Hook and line sink out of sight while the red and blue float hits the water with a faint plop and bobs along the surface. They sit and watch the float while nibbling on bits of meat and drinking from a skin full of hallaporo milk.

The water glints green and gold as the vibrant lights in the sky slowly undulate and ripple like eels. She wishes she could touch them; Mother once told her that back before Loki was even born, the people in the cities had great spires of ice which could call the lights to the ground to carry people off into the stars.

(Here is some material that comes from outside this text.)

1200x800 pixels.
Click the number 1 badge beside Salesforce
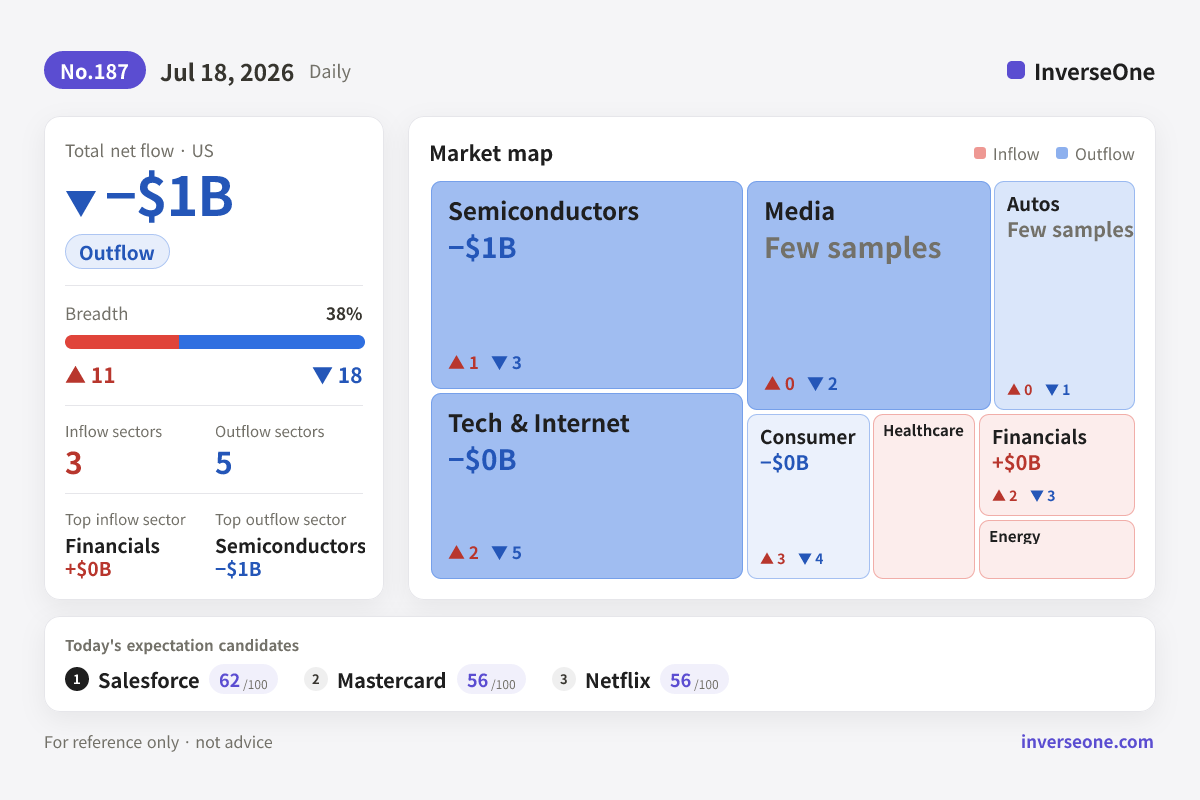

But then the King made the Asgardians mad by letting her people live on a realm the Asgardians wanted to keep for themselves. They came down and smashed the spires, and told the jötnar they couldn’t build them up again or they’d come back and smash the cities as well. Then they stole something very important from the big temple near Utgard and left.

The float sinks, and Amma pulls on her staff before drawing in the line. The juvusuomu she’s caught is as long as Loki’s arm. She unhooks it and tosses it onto the ice, where it gasps and flounders on one striped side until Amma takes a knife to its head and starts to scale and gut it. The rasp of her blade is repetitive and soothing. Loki baits the hook and tosses the line back into the water, sticking the staff upright in the snow. Her mother hands her a piece of fish, pale and flaky and moist, and they sit and eat and watch the play of colorful lights over the sea while the float bobs in the water.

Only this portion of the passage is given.